Die kommenden Wochen werden hart für den 1. FC Heidenheim. Aber Trainer Frank Schmidt bekommt „Eigenbefindlichkeiten“ in den Griff – und ein neuer Stürmer kommt rechtzeitig in Torlaune.

Von Sebastian Leisgang, Heidenheim

Das Spiel war gespielt, und Frank Schmidt sagte einen Satz, der sich nun hervorragend aus dem Kontext reißen ließe: „Schmidt spricht von der Meisterschaft!“ Als der Trainer des 1. FC Heidenheim am Sonntagabend nach dem 3:1 gegen Holstein Kiel darauf angesprochen wurde, dass seine Mannschaft nach dem letzten Tor gejubelt habe, als wäre sie jetzt deutscher Meister, lautete seine Antwort: „Ach, ist es nicht so? Sind wir nicht deutscher Meister?“

Nein, in Heidenheim sind sie nicht größenwahnsinnig geworden. Schmidts Bemerkung war natürlich nur ein Scherz, eine beiläufige Äußerung, aus der Situation heraus geboren.

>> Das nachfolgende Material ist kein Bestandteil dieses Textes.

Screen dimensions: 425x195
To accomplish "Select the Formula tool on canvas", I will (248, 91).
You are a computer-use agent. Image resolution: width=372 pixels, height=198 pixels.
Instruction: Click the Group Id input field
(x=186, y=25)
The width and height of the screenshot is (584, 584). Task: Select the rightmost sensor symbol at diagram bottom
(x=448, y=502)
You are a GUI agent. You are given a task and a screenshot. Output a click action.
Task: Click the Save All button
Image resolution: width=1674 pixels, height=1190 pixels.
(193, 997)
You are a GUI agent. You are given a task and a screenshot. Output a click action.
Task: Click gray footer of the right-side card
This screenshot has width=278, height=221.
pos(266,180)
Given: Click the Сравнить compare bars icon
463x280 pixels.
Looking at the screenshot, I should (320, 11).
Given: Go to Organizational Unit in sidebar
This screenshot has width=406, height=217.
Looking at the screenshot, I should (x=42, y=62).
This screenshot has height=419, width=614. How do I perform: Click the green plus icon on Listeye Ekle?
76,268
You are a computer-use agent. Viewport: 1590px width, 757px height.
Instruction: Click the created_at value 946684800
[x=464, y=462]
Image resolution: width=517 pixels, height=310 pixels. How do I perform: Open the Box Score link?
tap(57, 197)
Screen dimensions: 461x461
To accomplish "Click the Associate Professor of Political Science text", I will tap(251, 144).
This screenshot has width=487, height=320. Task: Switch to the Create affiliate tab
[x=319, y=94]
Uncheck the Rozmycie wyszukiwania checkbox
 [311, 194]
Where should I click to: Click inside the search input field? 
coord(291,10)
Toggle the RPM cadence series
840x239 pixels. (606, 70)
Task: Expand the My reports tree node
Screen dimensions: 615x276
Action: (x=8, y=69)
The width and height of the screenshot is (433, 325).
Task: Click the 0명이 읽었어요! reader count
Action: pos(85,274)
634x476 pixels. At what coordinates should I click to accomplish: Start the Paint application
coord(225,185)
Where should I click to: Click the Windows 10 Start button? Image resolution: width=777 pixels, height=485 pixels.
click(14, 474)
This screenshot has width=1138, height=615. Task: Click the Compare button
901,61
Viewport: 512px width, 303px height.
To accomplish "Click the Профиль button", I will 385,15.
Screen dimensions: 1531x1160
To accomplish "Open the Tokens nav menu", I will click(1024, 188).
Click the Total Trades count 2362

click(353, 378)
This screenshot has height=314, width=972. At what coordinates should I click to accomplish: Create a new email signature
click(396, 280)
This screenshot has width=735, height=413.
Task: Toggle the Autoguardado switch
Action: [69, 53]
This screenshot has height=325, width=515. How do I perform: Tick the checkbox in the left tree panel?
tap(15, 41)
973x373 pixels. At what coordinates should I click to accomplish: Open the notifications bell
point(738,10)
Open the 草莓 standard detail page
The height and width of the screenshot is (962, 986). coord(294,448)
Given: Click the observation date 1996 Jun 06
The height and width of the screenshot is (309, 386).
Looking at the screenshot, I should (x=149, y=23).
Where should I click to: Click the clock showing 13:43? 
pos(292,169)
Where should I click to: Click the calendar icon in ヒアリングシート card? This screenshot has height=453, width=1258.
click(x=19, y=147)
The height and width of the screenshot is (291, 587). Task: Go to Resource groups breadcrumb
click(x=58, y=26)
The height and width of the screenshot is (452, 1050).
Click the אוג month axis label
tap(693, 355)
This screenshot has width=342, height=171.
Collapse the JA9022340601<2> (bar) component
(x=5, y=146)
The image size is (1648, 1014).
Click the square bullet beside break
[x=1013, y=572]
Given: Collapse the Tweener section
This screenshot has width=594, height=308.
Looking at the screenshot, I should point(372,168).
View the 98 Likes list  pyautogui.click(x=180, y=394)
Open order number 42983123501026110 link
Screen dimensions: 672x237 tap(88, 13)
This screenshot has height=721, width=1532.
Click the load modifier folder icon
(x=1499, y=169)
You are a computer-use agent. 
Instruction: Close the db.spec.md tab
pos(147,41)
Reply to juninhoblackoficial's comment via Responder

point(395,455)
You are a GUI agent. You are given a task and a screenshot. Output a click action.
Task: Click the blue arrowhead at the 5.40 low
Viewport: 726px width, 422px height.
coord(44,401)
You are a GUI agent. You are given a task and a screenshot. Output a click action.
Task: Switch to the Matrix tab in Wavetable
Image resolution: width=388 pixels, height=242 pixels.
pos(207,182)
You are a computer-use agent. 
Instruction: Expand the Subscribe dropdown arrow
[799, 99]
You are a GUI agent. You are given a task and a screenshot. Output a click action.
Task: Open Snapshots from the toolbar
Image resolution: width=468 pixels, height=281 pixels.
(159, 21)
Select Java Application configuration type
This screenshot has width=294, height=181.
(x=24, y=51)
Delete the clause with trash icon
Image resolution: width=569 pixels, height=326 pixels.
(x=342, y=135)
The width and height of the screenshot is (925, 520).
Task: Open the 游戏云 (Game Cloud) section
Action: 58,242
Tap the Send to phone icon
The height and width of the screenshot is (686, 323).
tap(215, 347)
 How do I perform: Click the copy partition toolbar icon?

Und doch ließ sich gerade dieser Randnotiz entnehmen, wie es dieser Tage um die Seele von Schmidt und seiner Mannschaft bestellt ist: Nach dem 1:1 bei der TSG Hoffenheim und dem 3:1 gegen Kiel ist nicht nur die Zuversicht in Heidenheim zurück – es ist sogar wieder ein Hauch von Leichtigkeit eingekehrt.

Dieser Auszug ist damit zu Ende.